After completing the program, graduates must pass the NCLEX-PN, the national licensing exam for practical nurses. The test covers eight content areas, with the heaviest emphasis on coordinated care (18 to 24% of questions) and topics like pharmacology, safety, infection control, and physiological adaptation. Passing this exam is what earns the “licensed” part of the title, and no state will allow you to practice without it.
How State Boards Regulate Licensed Nurses
Every state and U.S. territory has a Board of Nursing (BON) that governs nursing practice through its own Nursing Practice Act. These boards set educational standards, establish licensing fees, require criminal background checks, and enforce continuing education requirements. They also have the power to discipline nurses who violate regulations or endanger patients.
Most states have a single board overseeing all nursing levels, from practical nurses to advanced practice nurses.

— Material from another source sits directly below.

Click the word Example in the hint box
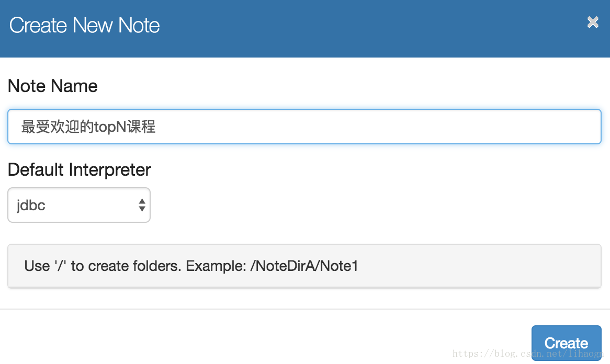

A few states, including California, Nebraska, West Virginia, and Louisiana, maintain separate boards for different nursing levels. All of these boards are members of the National Council of State Boards of Nursing (NCSBN), which coordinates standards across the country and administers the NCLEX exams.

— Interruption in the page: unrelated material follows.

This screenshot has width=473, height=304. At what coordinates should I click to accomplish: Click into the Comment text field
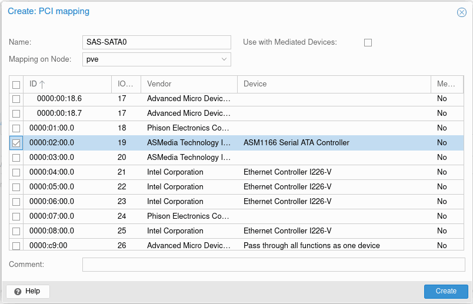click(273, 265)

One notable development is the Nurse Licensure Compact, now adopted by 34 states. This compact allows a nurse with a single license to practice in any participating state, which is especially useful for nurses who live near state borders or want to work via telehealth across state lines.
How LPNs Differ From RNs
The biggest differences come down to education, autonomy, and scope of practice. LPNs complete a certificate program in about 12 to 18 months, while RNs need either an associate degree (two years) or a bachelor’s degree (four years). Many hospitals now prefer or require a bachelor’s for RN positions.

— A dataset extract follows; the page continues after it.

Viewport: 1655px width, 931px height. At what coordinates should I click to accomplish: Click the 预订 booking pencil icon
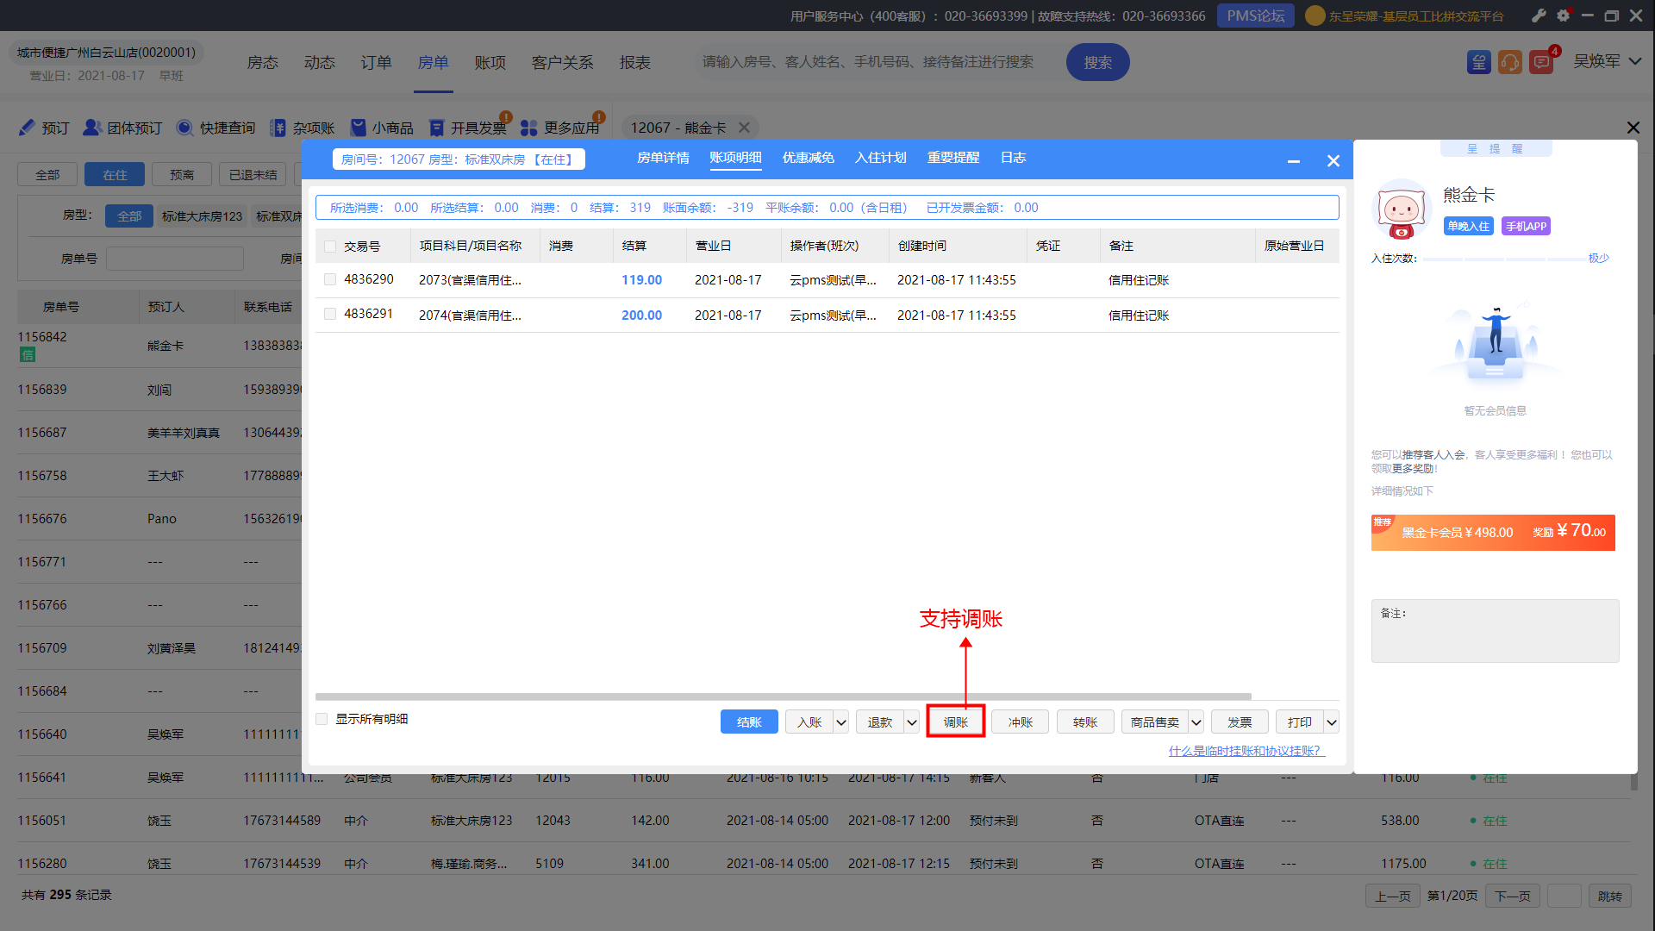[x=28, y=128]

In clinical practice, RNs work more independently. They assess patients, create and modify care plans, and make judgment calls about treatment. LPNs work under the direction of RNs or physicians and focus on carrying out specific tasks. This doesn’t make the LPN role less important. In settings like nursing homes, LPNs are often the primary caregivers patients interact with throughout the day. But the career ceiling is different: advancing into leadership, specialized, or advanced practice roles typically requires becoming an RN first.
For someone exploring nursing as a career, the LPN route offers a quicker, more affordable entry point. Many LPNs work for a few years, gain clinical experience, and then pursue bridge programs that credit their training toward an RN degree.